# Task requirements:
Extract the final stretch of the data: the line that contains "Image resolution: width=1920" and every line after it, unaltered, and no other lines.

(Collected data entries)
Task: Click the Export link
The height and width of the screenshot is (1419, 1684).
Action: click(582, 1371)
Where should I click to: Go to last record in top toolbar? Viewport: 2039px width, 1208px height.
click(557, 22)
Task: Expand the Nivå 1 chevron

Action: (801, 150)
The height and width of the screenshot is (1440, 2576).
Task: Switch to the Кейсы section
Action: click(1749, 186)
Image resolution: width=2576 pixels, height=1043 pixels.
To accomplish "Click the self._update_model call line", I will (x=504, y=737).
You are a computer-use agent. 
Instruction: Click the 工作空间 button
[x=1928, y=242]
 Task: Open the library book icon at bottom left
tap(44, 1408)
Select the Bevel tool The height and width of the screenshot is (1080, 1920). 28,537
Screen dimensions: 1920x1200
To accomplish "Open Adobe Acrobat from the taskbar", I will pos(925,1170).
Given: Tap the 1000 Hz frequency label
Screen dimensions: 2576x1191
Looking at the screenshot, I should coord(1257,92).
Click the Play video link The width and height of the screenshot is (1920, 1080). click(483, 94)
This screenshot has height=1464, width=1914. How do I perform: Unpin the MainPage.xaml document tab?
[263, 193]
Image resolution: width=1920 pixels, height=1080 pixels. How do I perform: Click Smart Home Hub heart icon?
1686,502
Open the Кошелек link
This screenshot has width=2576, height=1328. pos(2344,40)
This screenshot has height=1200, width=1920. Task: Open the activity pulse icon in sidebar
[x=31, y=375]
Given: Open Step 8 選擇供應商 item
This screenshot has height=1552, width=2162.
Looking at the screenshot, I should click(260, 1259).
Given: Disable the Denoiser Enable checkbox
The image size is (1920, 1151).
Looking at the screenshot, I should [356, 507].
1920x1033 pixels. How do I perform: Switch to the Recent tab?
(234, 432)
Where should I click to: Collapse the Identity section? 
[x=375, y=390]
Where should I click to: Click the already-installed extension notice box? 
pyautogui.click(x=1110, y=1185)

# Written answer:
Image resolution: width=1920 pixels, height=1080 pixels. How do I perform: Click Smart Home Hub heart icon?
1686,502
Open the Кошелек link
This screenshot has width=2576, height=1328. pos(2344,40)
This screenshot has height=1200, width=1920. Task: Open the activity pulse icon in sidebar
[x=31, y=375]
Given: Open Step 8 選擇供應商 item
This screenshot has height=1552, width=2162.
Looking at the screenshot, I should click(260, 1259).
Given: Disable the Denoiser Enable checkbox
The image size is (1920, 1151).
Looking at the screenshot, I should [356, 507].
1920x1033 pixels. How do I perform: Switch to the Recent tab?
(234, 432)
Where should I click to: Collapse the Identity section? 
[x=375, y=390]
Where should I click to: Click the already-installed extension notice box? 
pyautogui.click(x=1110, y=1185)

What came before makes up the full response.